Intel 80x86 Assembler Programming Assignments

written by Keith Fenske
Copyright (c) 2002 by Keith Fenske.  All rights reserved.

Intel 80x86 assembler is a low-level machine programming language for IBM PC compatible computers such as those running Linux, MS-DOS, or Windows.  The examples below are written for NASM, a free portable assembler.  "The Art of Assembly Language Programming" is a good on-line resource written by Randall Hyde.  For DOS INT 21h function codes, refer to Ralf Brown's Interrupt List, or to summarized lists such as the one by Barry Wilks.
 
print name and age on standard output assignment solution
convert unsigned binary number to ASCII assignment solution
convert signed binary number to ASCII assignment solution
read input and print left/center/right aligned assignment solution
read unsigned decimal number and print in hexadecimal assignment solution
Fibonacci sequence using recursive subroutine calls assignment solution
Fibonacci sequence using loops and an array assignment solution

print name and age on standard output

Write an Intel 80x86 assembly language program to print two lines of output with your name and your age.  The first line will have your name and the second line will have your age.  Use complete sentences as in the following example: 
My name is Keith Fenske.
I am 21 years old.
Write both lines as a single string using one call to the DOS function code 40h.  (Refer to your DOS documentation.)

Data listing:
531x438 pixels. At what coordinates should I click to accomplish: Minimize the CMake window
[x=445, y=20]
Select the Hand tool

...

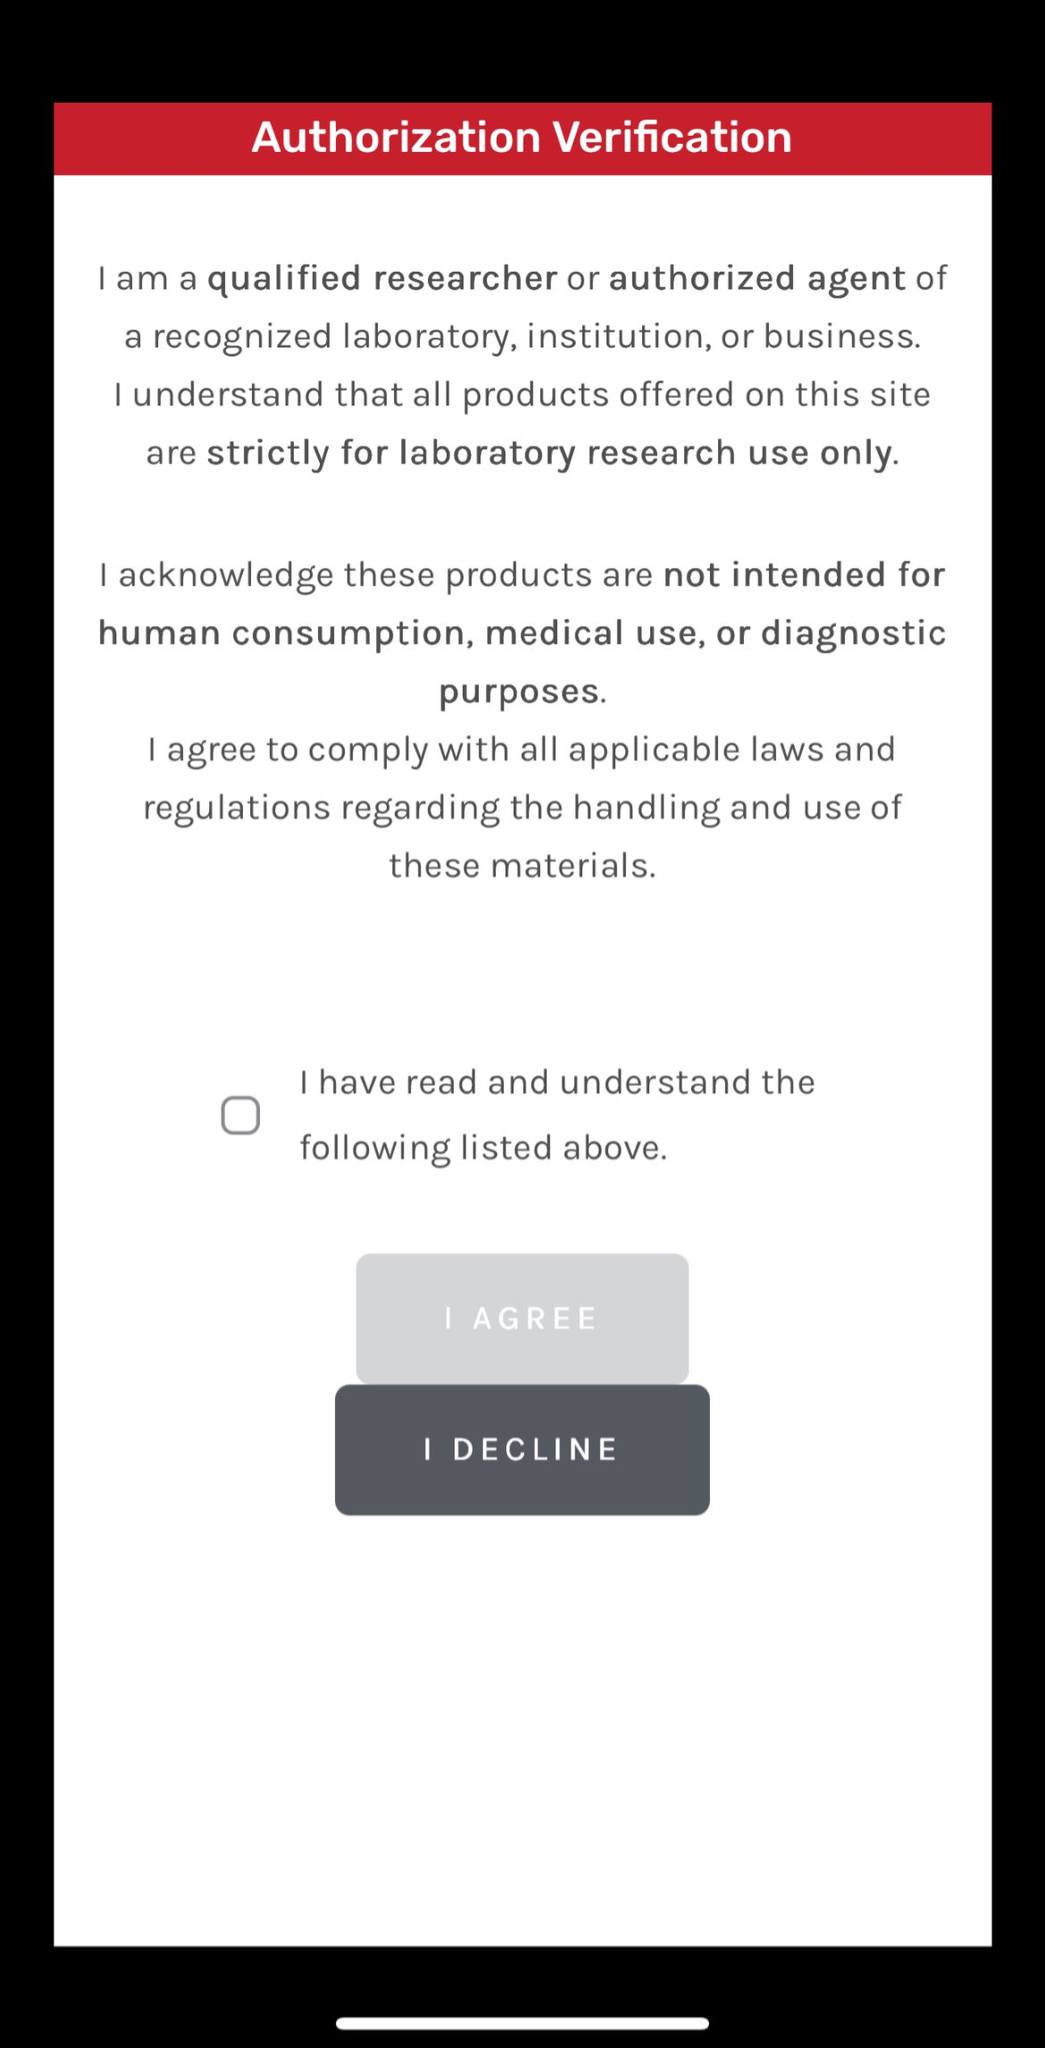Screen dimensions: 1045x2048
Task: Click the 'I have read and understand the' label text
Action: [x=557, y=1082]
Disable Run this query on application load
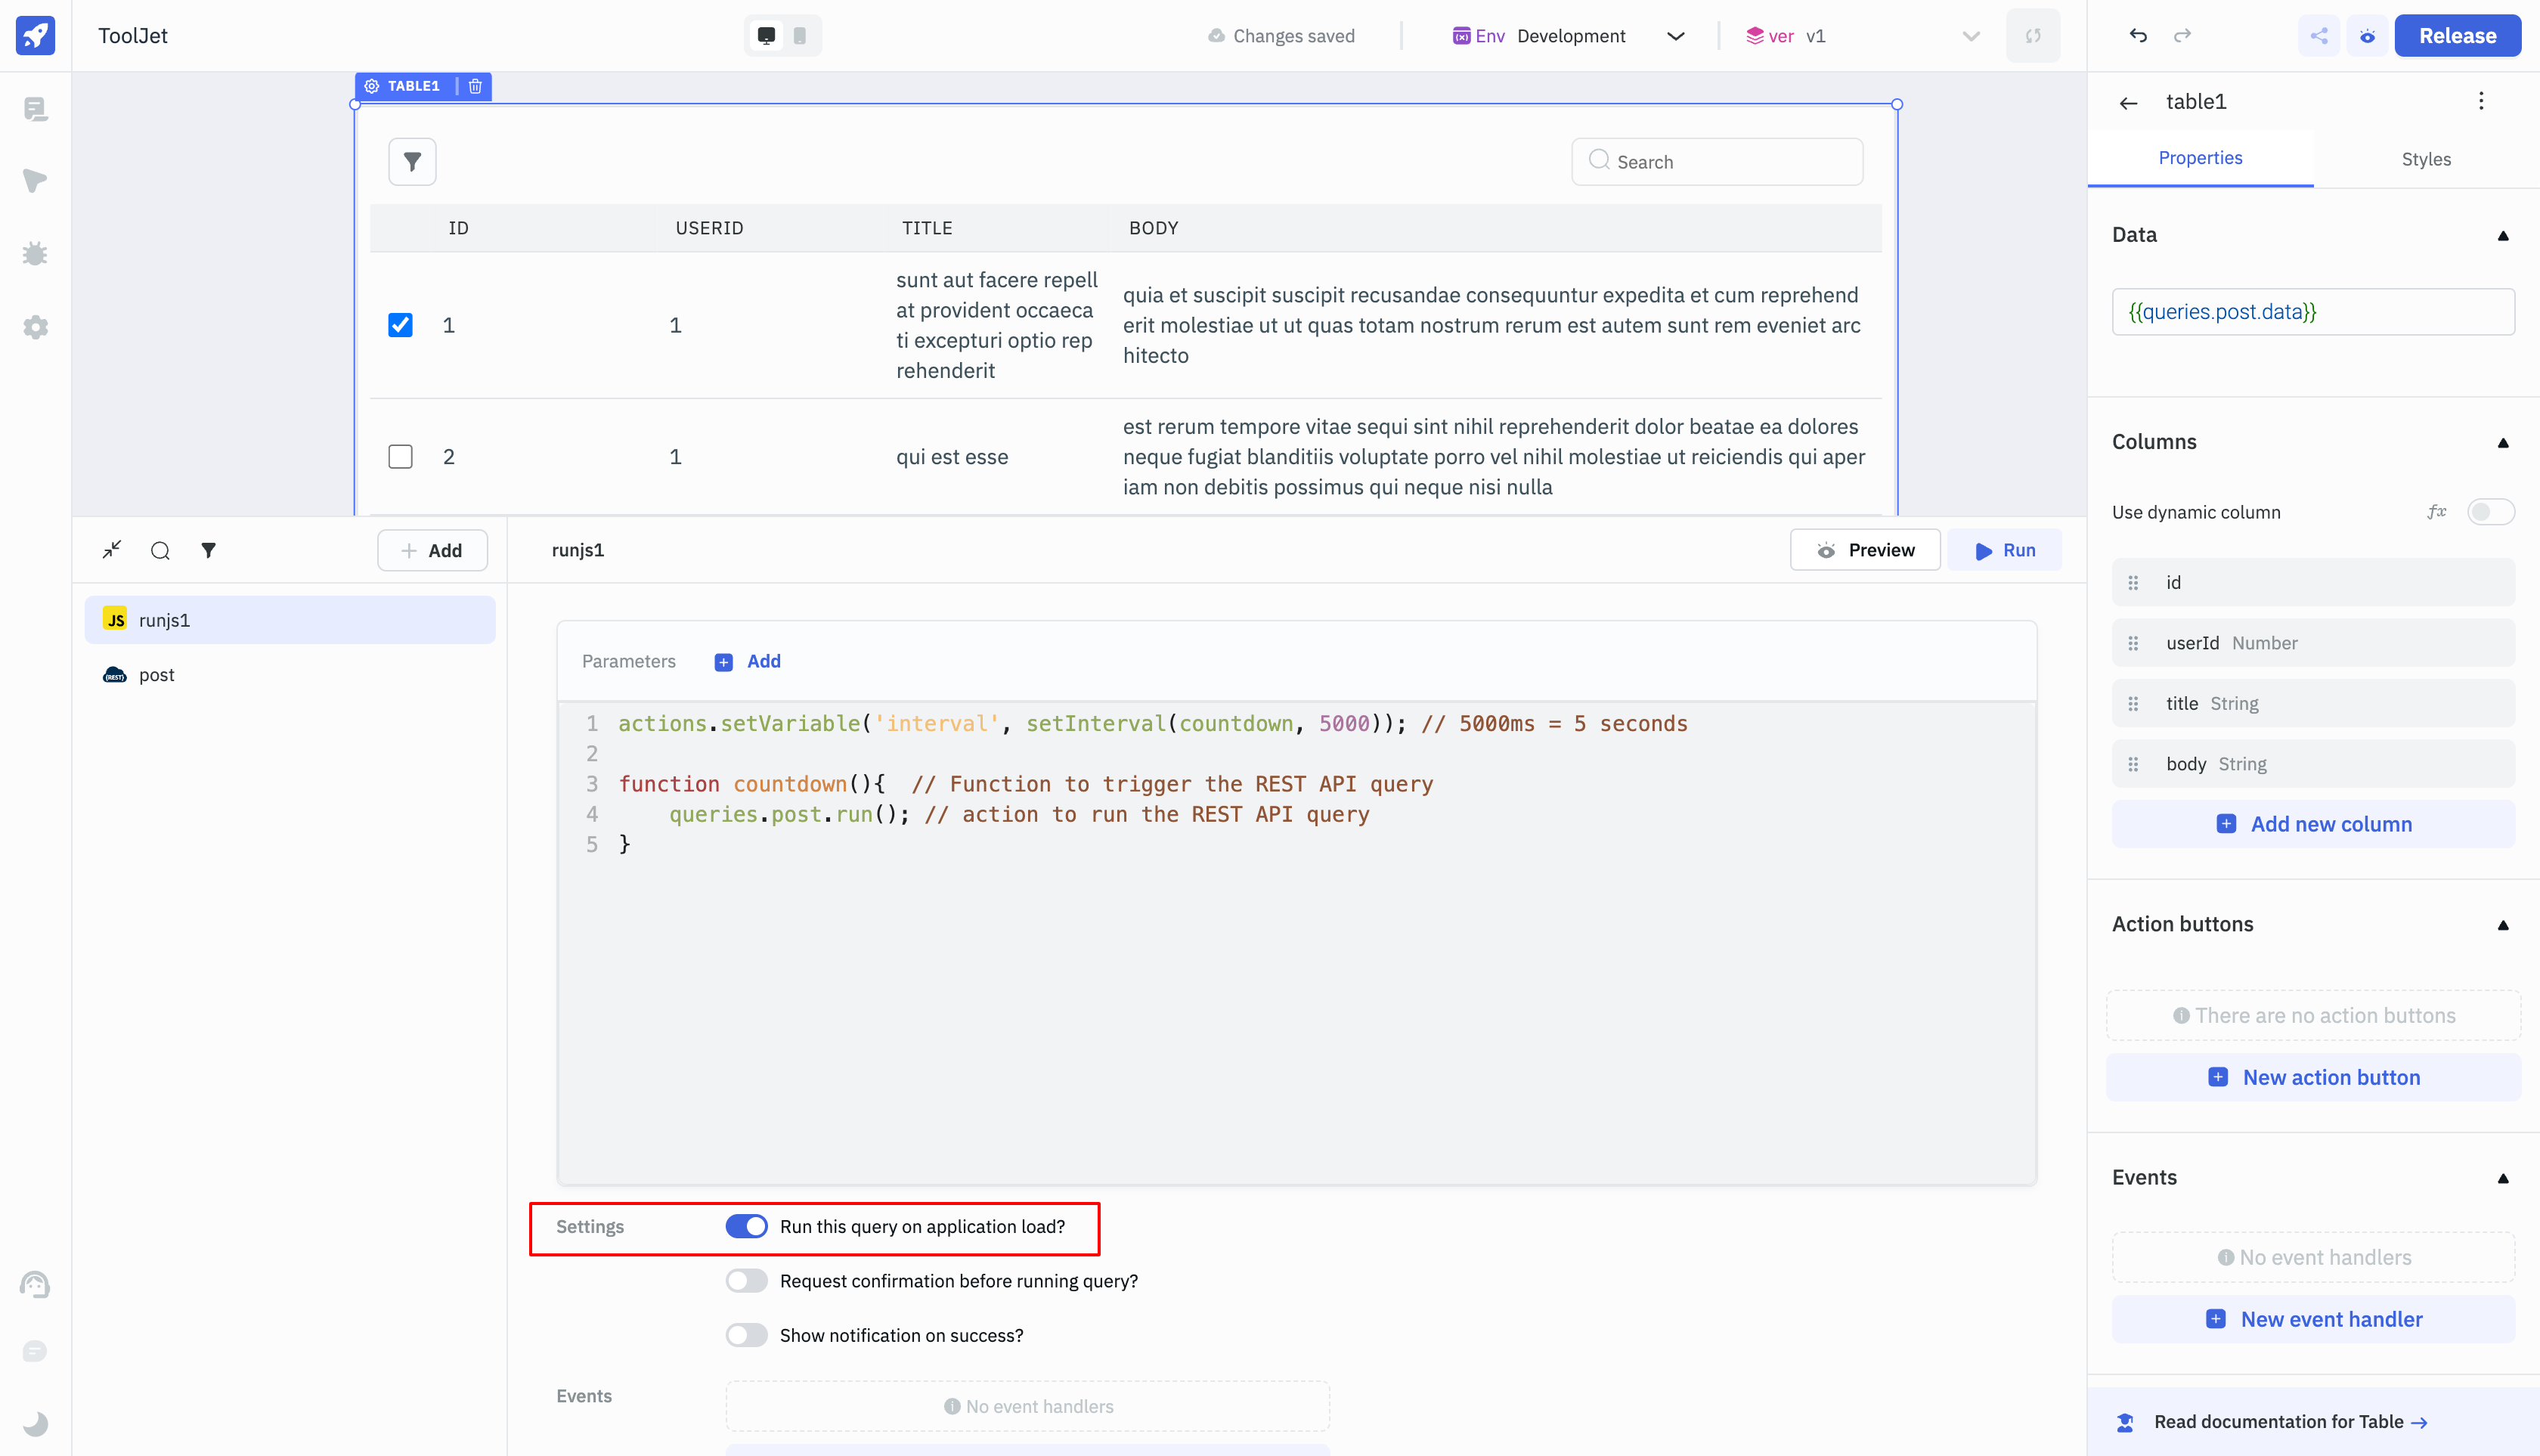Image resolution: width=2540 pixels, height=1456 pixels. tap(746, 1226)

* * *

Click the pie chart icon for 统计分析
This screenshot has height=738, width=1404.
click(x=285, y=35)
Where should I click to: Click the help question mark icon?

Set exercise 1: Reproduce the assembler assignments page, everything from "Intel 80x86 Assembler Programming" down to "by Barry Wilks.", with "NASM" renamed to "FASM".
Set exercise 2: Carry the assembler assignments page forward, starting right after its last sentence.
The data above is not needed for anything here.

Answer 1:
Intel 80x86 Assembler Programming Assignments

written by Keith Fenske
Copyright (c) 2002 by Keith Fenske.  All rights reserved.

Intel 80x86 assembler is a low-level machine programming language for IBM PC compatible computers such as those running Linux, MS-DOS, or Windows.  The examples below are written for FASM, a free portable assembler.  "The Art of Assembly Language Programming" is a good on-line resource written by Randall Hyde.  For DOS INT 21h function codes, refer to Ralf Brown's Interrupt List, or to summarized lists such as the one by Barry Wilks.

Answer 2:
convert unsigned binary number to ASCII

Write an Intel 80x86 assembly language program to convert an unsigned binary number into printed decimal form (ASCII).  The binary number must be 16 bits (one word).  Put the number in a word declared in your program.  Don't ask the user for input.  Change the number several times to test that your program works correctly.

Print the decimal form as part of a proper English sentence.  For example, if the number is 1342, you should print: 

The unsigned decimal number is 01342.
You may print leading zeros (that is, the "0" in front of "1342").  The required assembly concepts are: basic instructions, loops, and documentation for the DIV/IDIV instruction.  If the divide instructions are not in your textbook, then look at the on-line help in NASM-IDE.

Suggestion:  Once your program correctly converts unsigned 16-bit binary numbers, write a new version that converts unsigned 32-bit binary numbers.  Hint: a 16-bit number loops 5 times for a maximum of 5 decimal digits, while a 32-bit number loops 10 times.

convert signed binary number to ASCII

You have already written a program to convert an unsigned binary number into printed decimal form (ASCII).  Copy that program into a new file, and change the new program to print a signed 16-bit binary number in decimal form.  For negative numbers, print a leading minus sign ("-").  Use leading spaces instead of leading zeros.  For example, if the number is -278, you should print: 
The signed decimal number is   -278.
Note that the minus sign goes in front of the first non-zero digit.  If the number is positive, then print a space instead of a sign.  For example, if the number is 32767, you should print: 
The signed decimal number is  32767.
Suggestion:  This program will use a 16-bit integer division instruction.  Once the 16-bit version works correctly, make two new versions: one to print a signed 8-bit number using 8-bit division, and another to print a signed 32-bit number using 32-bit division.

read input and print left/center/right aligned

This assignment has three parts.  The same program is used for all three parts.  Please finish part #1 before starting part #2, and finish part #2 before starting part #3.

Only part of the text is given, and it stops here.